Closure of the merger agreement is subject to the fulfillment of various terms, including inter alia the receipt of the required approvals of the Chinese government authorities, which it is expected will take several months (and if not received within a period that will be set, it will be possible for Koor or the Company to cancel the merger agreement); approval by the Company's general meeting by a special majority in accordance with section 320(c) of the Companies Law, and also, as agreed between the parties, in accordance with section 275 of the Companies Law (Koor has undertaken to vote in favor of the merger at the Company's general meeting, subject to signature of the Loan Agreement and additional conditions); and also signature of the Loan Agreement and its provision to Koor (in the event that the Koor Board decides not to approve the Loan Agreement, Koor shall be entitled to cancel the merger agreement).
In the Company's assessment, subject to fulfillment of the suspensive conditions, closing of the transaction is expected to take place on the second or third quarter of 2011. If closing of the transaction does not take place by the end of August 2011 (subject to extension in certain circumstances), the parties shall be entitled to cancel the agreement.

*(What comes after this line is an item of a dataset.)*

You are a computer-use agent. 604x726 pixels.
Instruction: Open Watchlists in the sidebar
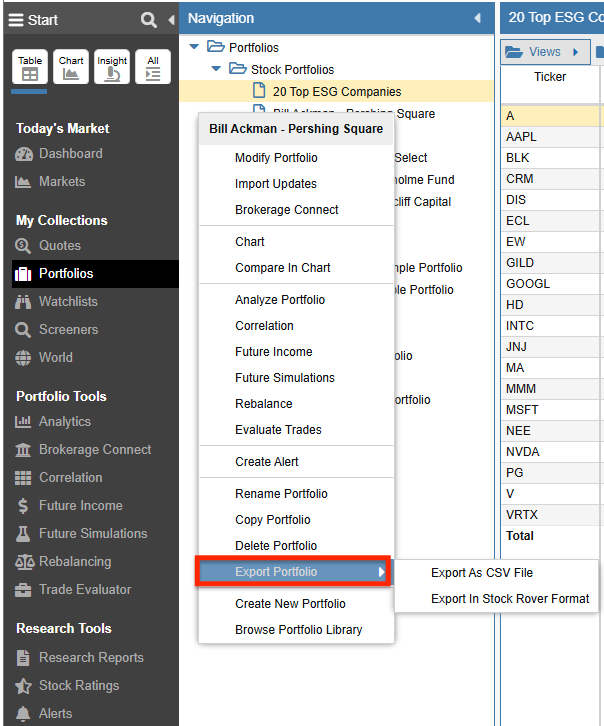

There is no assurance that the merger transaction will be completed.
This report is made pursuant to the Company's previous reports dated October 11, 2010, November 21, 2010 and December 28, 2010 (reference nos. -01-6421952010, 686415-01-2010 and 733275-01-1010 respectively).
It is stipulated that Messrs. Nochi Dankner, Yitzhak Manor, Zvi Livnat, Avi Fisher, Ami Erel, Raanan Cohen and Haim Gavrieli who are serving as directors of the Company, have a personal interest in the approval of this transaction in their capacity as office holders in Koor and controlling shareholders thereof. The Company shall publish an Immediate Report on the convening of a general meeting to obtain the approval of the Company's general meeting, as stated above, as required in law.